There was another small detail: the code used an upper bound instead of first computing the exact encoded byte count. For UTF-8, GetByteCount has to inspect the input to compute the exact size. GetMaxByteCount avoids a separate pass to compute the exact encoded length and instead provides a safe upper bound. Since the code slices the buffer down to bytesWritten after encoding, the unused part of the buffer trades some temporary over-renting for avoiding an additional pass over the input.
Over-renting a buffer sounds wasteful at first. In this case, it avoids an additional pass over the input before the actual encoding and hashing work begins.
What I took away
This was not about making clever code for its own sake. It was about finding a small piece of code that a large system executed again and again, then asking whether the work it did was necessary.
The first pass removed memory allocation from the partition key encoding path. Once that allocation problem was gone, the hash loop itself became the next interesting place to look. That is a separate story.
Further reading:
- Original Azure SDK pull request: Optimize partition resolver compute hash
- Azure Event Hubs documentation
- .NET
ArrayPool<T>documentation - .NET
Span<T>documentation
Common questions
This section answers the questions I would ask before copying any of these ideas into application code.

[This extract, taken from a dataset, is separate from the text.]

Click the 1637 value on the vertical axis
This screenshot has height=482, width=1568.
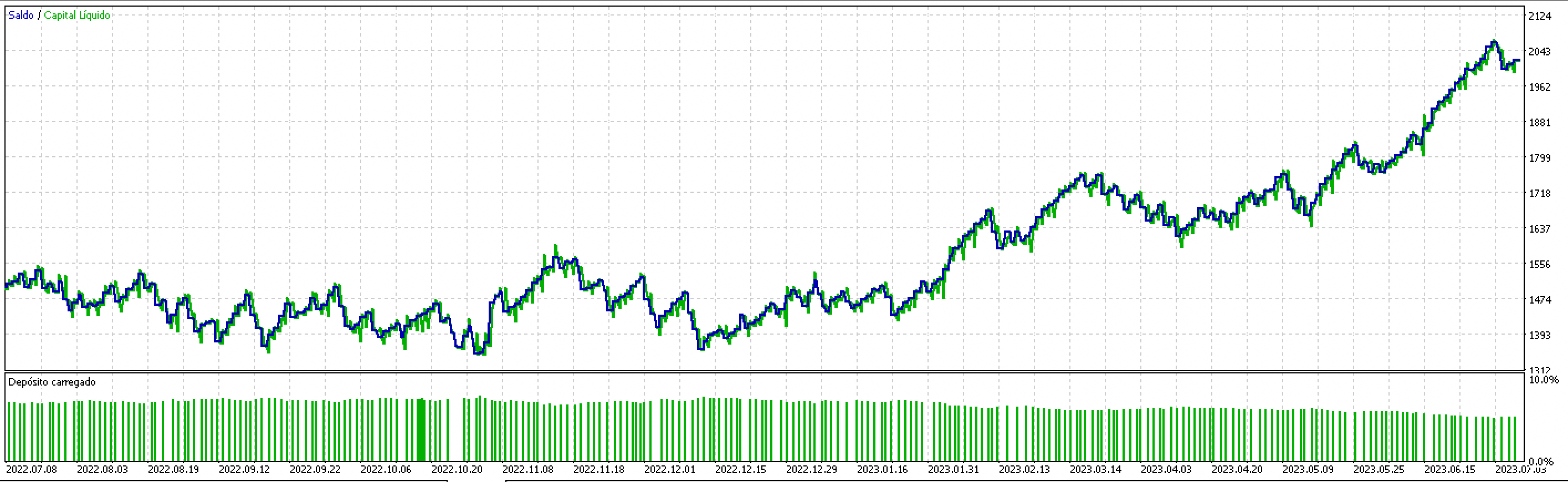1540,229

Should every Encoding.UTF8.GetBytes call be rewritten?
No. Rewrite it only when the allocation shows up in a measured hot path and the bytes do not need to escape the method.
Is stackalloc always faster than ArrayPool<T>?
No. stackalloc is a good fit for small, bounded buffers inside synchronous methods. ArrayPool<T> is a better fit when buffers are larger or when stack usage would be risky.
What is the main lesson?
Optimize the code that runs at scale. Leave the rest alone.